Zu Beginn von „Onegin“ – zu der von Kurt-Heinz Stolze cineastisch aufgemotzten Musik von Peter I. Tschaikowsky – bezaubert sie mit Bescheidenheit und Grazie, mit Neugier – und mit einem Intellekt im Blick, der erklärt, warum sie sich zunächst am meisten für Bücher interessiert.
Aber kaum taucht Onegin auf – der mit Erik Murzagaliyev sehr jung, aber durchaus angemessen besetzt ist – verändert sich die Welt Tatjanas.
Ksenia Ryzhkova spielt und tanzt diese unerhörte Verliebtheit eines unerfahrenen Backfischs mit jener Verve, die nur Ballerinen haben: voll Schwung lässt sie sich emotional auf eine Fantasie ein, die bald ihre Fallstricke und Tücken zeigen wird.
Doch zunächst beginnt das alte Spiel: Onegin, der Dandy aus der Großstadt, beeindruckt mit seinen Macho-Attitüden die unerfahrene Tatjana.

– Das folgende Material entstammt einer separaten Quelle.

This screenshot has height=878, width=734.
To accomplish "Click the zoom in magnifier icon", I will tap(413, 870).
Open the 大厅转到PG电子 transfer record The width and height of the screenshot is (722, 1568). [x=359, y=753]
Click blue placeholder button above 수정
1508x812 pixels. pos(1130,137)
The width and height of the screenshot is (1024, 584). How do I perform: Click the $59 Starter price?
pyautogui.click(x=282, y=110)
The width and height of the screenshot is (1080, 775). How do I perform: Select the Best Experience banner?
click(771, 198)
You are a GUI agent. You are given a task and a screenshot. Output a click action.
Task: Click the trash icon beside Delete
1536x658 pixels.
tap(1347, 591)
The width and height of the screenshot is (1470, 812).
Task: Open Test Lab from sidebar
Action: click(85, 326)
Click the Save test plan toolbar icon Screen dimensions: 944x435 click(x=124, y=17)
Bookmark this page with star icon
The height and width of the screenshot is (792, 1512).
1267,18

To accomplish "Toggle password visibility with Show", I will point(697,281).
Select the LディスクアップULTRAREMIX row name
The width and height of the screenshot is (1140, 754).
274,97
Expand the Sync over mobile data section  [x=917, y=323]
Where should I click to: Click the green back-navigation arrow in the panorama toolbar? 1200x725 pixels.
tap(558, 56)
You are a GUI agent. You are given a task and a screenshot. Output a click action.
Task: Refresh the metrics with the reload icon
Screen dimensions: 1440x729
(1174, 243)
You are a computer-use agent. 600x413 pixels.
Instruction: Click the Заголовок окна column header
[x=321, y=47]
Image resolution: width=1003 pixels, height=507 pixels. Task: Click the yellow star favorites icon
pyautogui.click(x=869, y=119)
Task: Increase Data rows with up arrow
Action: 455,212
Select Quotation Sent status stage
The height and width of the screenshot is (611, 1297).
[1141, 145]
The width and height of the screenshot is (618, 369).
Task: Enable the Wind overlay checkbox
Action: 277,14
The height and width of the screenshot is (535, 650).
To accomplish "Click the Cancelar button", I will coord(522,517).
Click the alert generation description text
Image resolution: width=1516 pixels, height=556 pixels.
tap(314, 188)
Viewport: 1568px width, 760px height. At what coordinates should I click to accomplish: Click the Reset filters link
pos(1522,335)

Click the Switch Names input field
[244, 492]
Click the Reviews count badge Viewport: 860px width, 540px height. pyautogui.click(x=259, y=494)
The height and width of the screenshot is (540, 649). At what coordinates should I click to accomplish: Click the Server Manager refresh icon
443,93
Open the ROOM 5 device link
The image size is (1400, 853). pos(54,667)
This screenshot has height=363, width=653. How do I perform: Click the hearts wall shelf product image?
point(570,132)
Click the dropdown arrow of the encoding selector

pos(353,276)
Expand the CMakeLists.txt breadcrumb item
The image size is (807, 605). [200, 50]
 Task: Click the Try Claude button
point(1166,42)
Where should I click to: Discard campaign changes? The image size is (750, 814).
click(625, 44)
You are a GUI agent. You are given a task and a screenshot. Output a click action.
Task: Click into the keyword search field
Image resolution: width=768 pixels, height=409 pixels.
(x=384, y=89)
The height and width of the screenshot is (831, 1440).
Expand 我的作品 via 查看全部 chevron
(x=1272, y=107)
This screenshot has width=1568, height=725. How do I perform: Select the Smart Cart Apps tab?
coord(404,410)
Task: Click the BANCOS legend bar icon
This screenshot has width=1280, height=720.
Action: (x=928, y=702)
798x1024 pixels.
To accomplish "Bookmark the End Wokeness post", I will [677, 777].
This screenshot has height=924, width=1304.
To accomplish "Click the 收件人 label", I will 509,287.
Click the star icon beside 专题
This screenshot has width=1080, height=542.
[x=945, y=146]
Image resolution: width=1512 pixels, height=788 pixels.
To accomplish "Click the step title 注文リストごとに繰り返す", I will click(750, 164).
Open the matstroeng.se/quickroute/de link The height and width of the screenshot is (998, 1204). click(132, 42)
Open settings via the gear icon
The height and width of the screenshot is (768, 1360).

Nur zu gern lässt er sie staunen über seine Weltverdrossenheit, seine schlechte Meinung zu allem und jedem – und über die sehr gute Meinung, die er von sich selbst hat. Ach, das kommt an bei jungen Frauen!
Doch Tatjana in ihrer Eigenart schießt übers Ziel hinaus, sie gesteht ihm – nach einem gemeinsamen Spaziergang – ihre Liebe in einem Brief.
Schließlich ist Onegin ihr im Traum erschienen, in einem fabelhaften Pas de deux voller Hebungen und Drehungen, voll Passion und Poesie und Heilsversprechen für die Zukunft…
Na, junge Frauen nehmen ihre Träume sehr ernst.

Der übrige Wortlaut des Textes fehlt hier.